Treino de Endurance VS Treinos de Força (Zonas de Intensidade de Treinos)

No texto anterior colocámos algumas questões que iremos agora responder:
  • Porque é que eu preciso de saber o que são sistemas de energia e zonas de intensidade dos treinos?
  • Não posso só treinar e dar o meu máximo sempre? 
  • Para quê que eu preciso de variar entre treinos ligeiros e treinos ''puxados''? 
Para quem treina de vez em quando isto não é importante e desde que dêem um descanso de 48/72h entre treinos, tudo estará bem.Mas para quem treina com muita regularidade (todos os dias ou quase) seja um atleta amador ou um entusiasta, este conhecimento é de extrema importância porque estas pessoas treinam sempre na mesma zona, zona intermédia, pois se fosse de alta intensidade não aguentariam dias seguidos no mesmo registo.
Treinar sempre no meio termo desgasta o corpo sem que a gente repare, é isto que acontece aos atletas de endurance e aos que praticam desportos de combate ou coletivos, as lesões surgem com naturalidade causadas não pelo desporto em si, mas pela forma como o praticamos.
Daqui surge a necessidade de intercalar treinos mais ligeiros (zona 2) com treinos realmente pesados (zona 4/5) e só de vez em quando nos aventurarmos no meio termo (zona 3/4).
Como já falámos dos sistemas de energia podemos agora descrever as zonas de intensidade dos treinos, estas teorizam que para diferentes intensidades, diferentes sistema de energia serão utilizados predominantemente pelo corpo para o fornecimento da mesma. Ao quantificar e controlar a intensidade de um treino podemos, até certo ponto, escolher qual destes 3 sistemas de energia irá predominar durante o esforço físico.
Desta ideia nasce o conceito das diferentes zonas de intensidade do treino, tendo como base a frequência cardíaca.
Exemplifiquemos as 5 zonas de intensidade:
Vamos imaginar que é de manhã e eu estou em casa a passear de um lado para o outro, a falar ao telefone e a arrumar coisas como livros ou roupa...estarei na zona 1/2 onde dependo maioritariamente do sistema oxidativo (queimo gordura),
Passo a manhã inteira assim mas de hora em hora tiro 5 minutos para fazer uma elevações, flexões e uns burpees...muda para a zona 5 onde dependo do sistema glicolítico (queimo carbohidratos) e também do fosfagénico (queimo fosfato de creatina),
À tarde vou correr, aqueço com um passo moderado, faço uns intervalos mais intensos com umas subidas inclinadas ou uns sprints e volto ao passo moderado antes de terminar a corrida...estarei na zona 3 dependendo do sistema oxidativo/glicolítico, subo para a zona 4 (sistema glicolítico) quando faço os sprints e subidas inclinadas, e termino descendo para a zona 3/2 de volta ao sistema oxidativo/glicolítico.

____

- TAREFAS A REALIZAR -
1. Responda, com base no texto sobre as zonas de intensidade do treino, às perguntas seguintes:
(a) Que descanso entre treinos basta a quem treina só de vez em quando?
(b) Em que grandeza se baseia o conceito das diferentes zonas de intensidade do treino?
(c) Em que zona se está durante os sprints e as subidas inclinadas, e que sistema de energia predomina?
2. Prossiga com o texto sobre as zonas de intensidade do treino a partir do ponto em que ele termina.

- DADOS REGISTADOS -
____

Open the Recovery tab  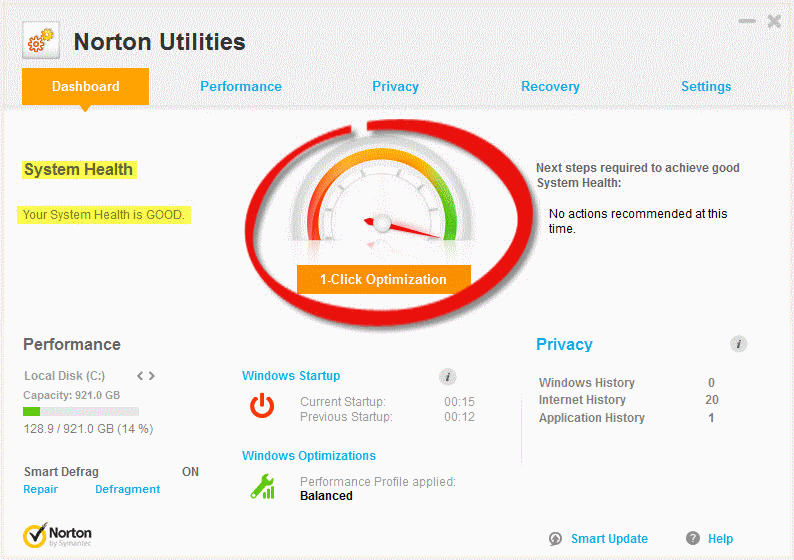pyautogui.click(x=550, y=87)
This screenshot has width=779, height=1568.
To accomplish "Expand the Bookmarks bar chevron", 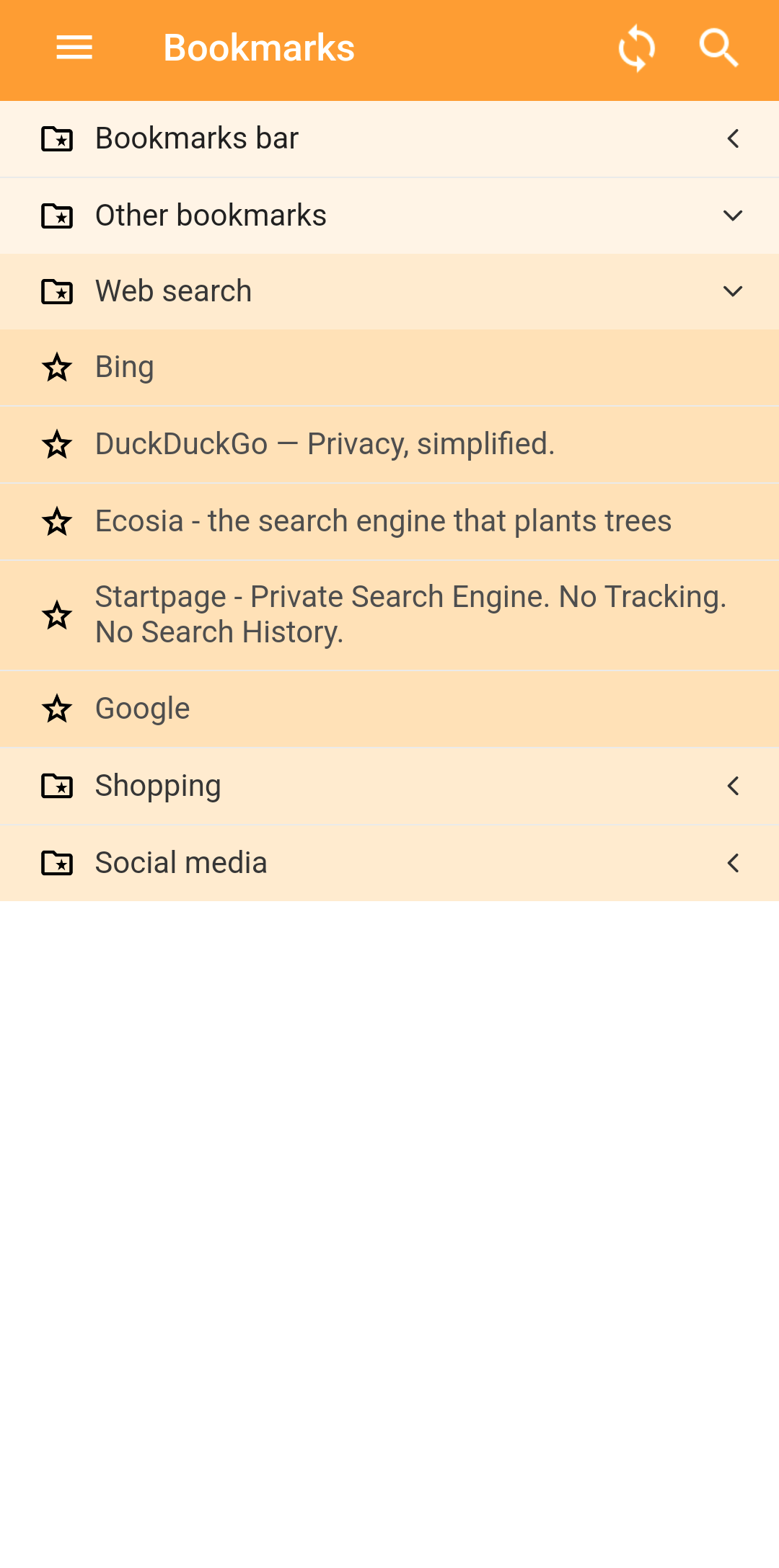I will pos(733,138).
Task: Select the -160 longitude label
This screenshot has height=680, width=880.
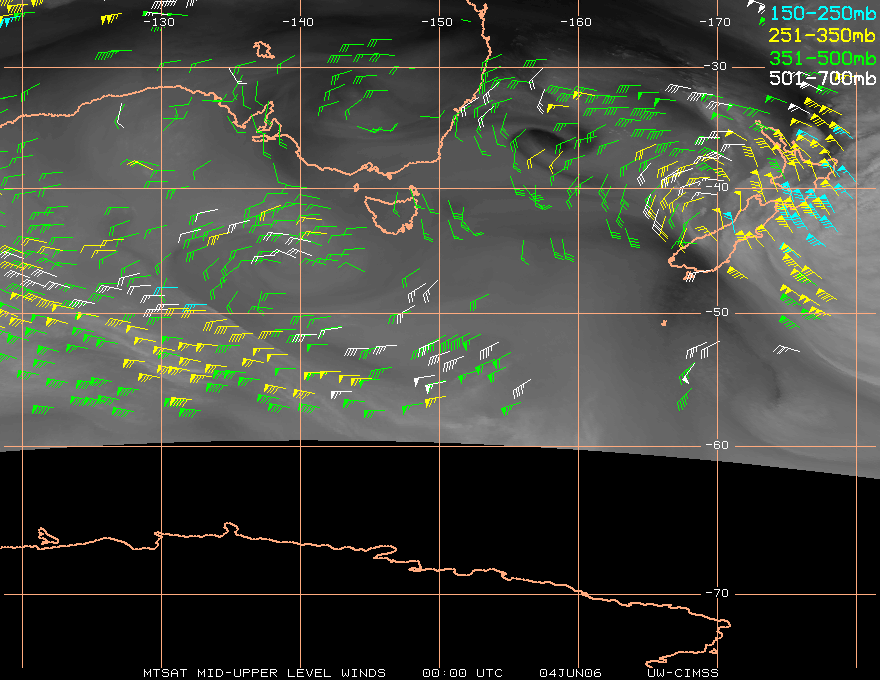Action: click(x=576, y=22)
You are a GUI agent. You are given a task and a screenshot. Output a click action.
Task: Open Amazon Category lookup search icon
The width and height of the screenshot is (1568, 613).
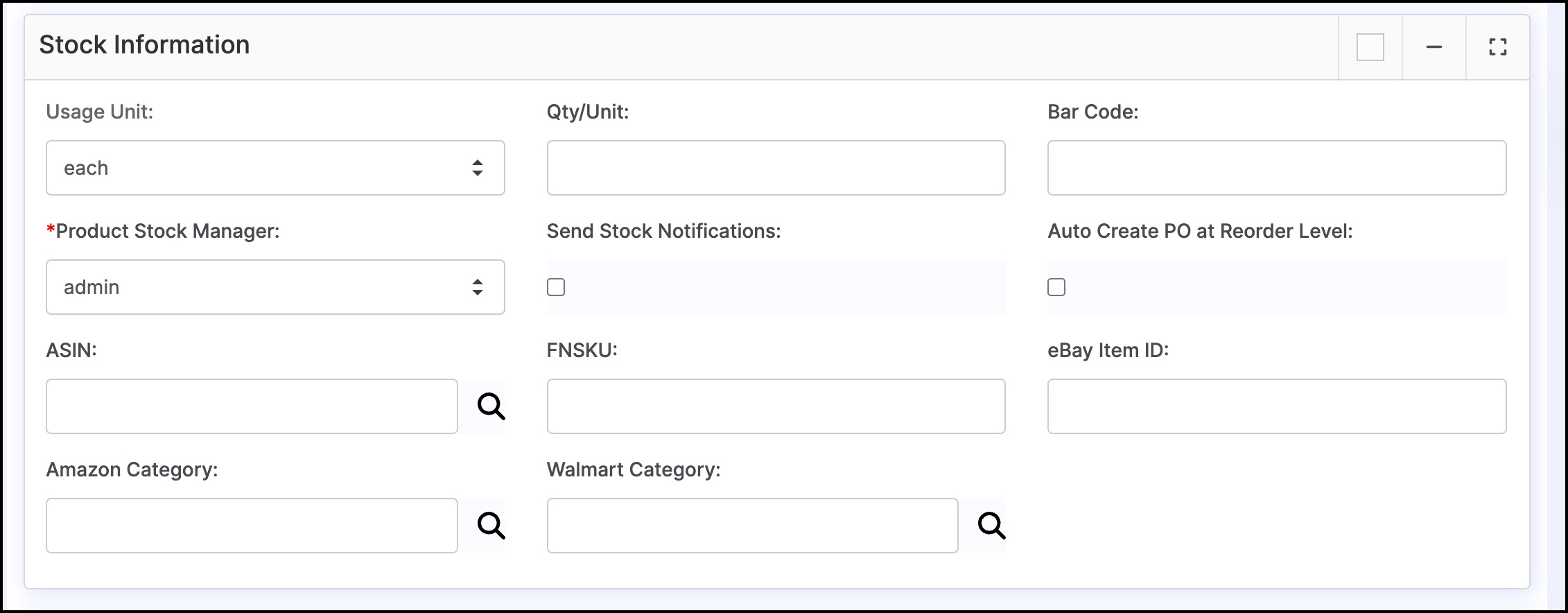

____

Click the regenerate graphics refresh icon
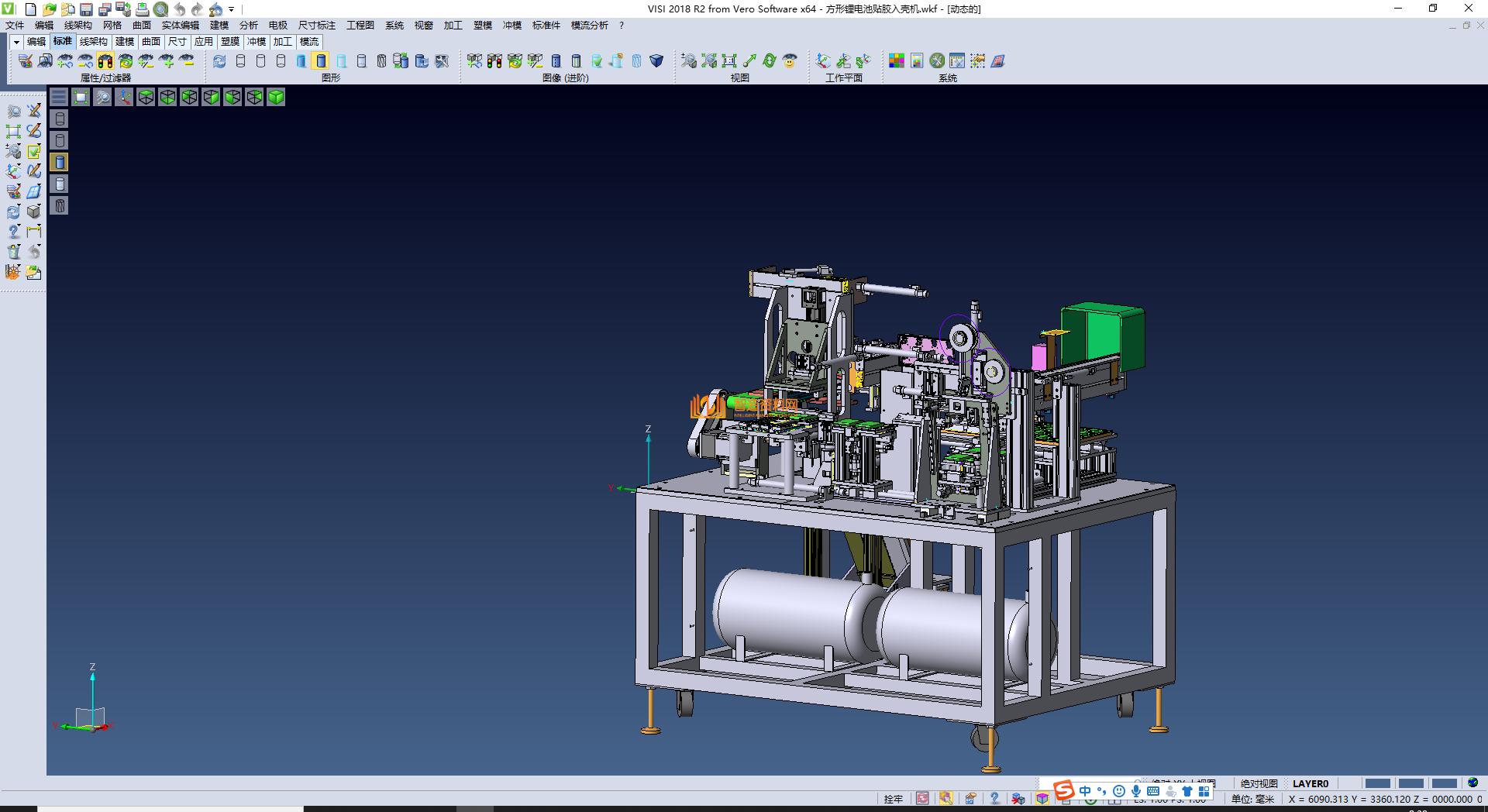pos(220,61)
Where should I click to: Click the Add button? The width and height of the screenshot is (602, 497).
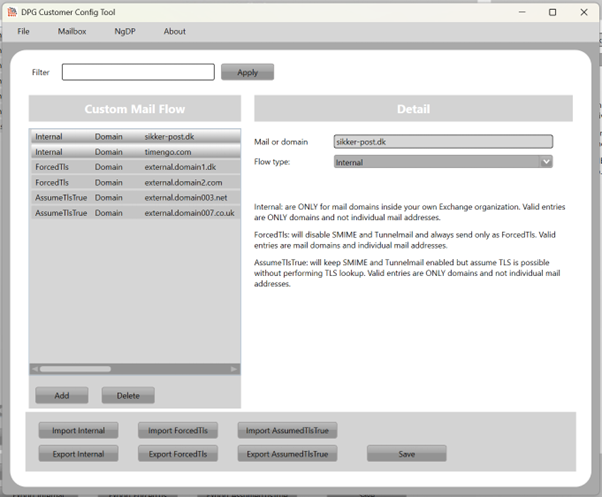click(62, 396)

____

- AS RESPOSTAS -
1.
(a) Um descanso de 48/72h entre treinos.
(b) Na frequência cardíaca.
(c) Na zona 4, com predomínio do sistema glicolítico.

2.
Serviu este exemplo para percebermos o que acontece ao corpo, músculos e sistemas de fornecimento de energia quando nos encontramos em diferentes zonas de intensidade do exercício físico.
As 5 zonas de intensidade física:
Zona 1 (recuperação/reabilitação)
Nesta zona o sistema de energia predominante é o oxidativo e trabalhamos a 70-76% do limiar anaeróbico.
É uma intensidade ligeira que estimula a circulação sanguínea e que por sua vez ajuda a remover a inflamação e a recuperar de uma sessão de treino intensa.
Passear o cão é um bom exemplo de uma atividade de intensidade 1, para ser efetuada no dia seguinte ao de um treino extenuante.
Nunca ouviram dizer que no dia a seguir a um jogo de futebol os profissionais devem fazer uma corrida ligeira para acelerar a recuperação, em vez de ficarem parados ou sem treinar?
Está aí a explicação.

Zona 2 (endurance cardiovascular)
Nesta zona o sistema de energia predominante continua a ser o oxidativo e trabalhamos a 77-85% do limiar anaeróbico.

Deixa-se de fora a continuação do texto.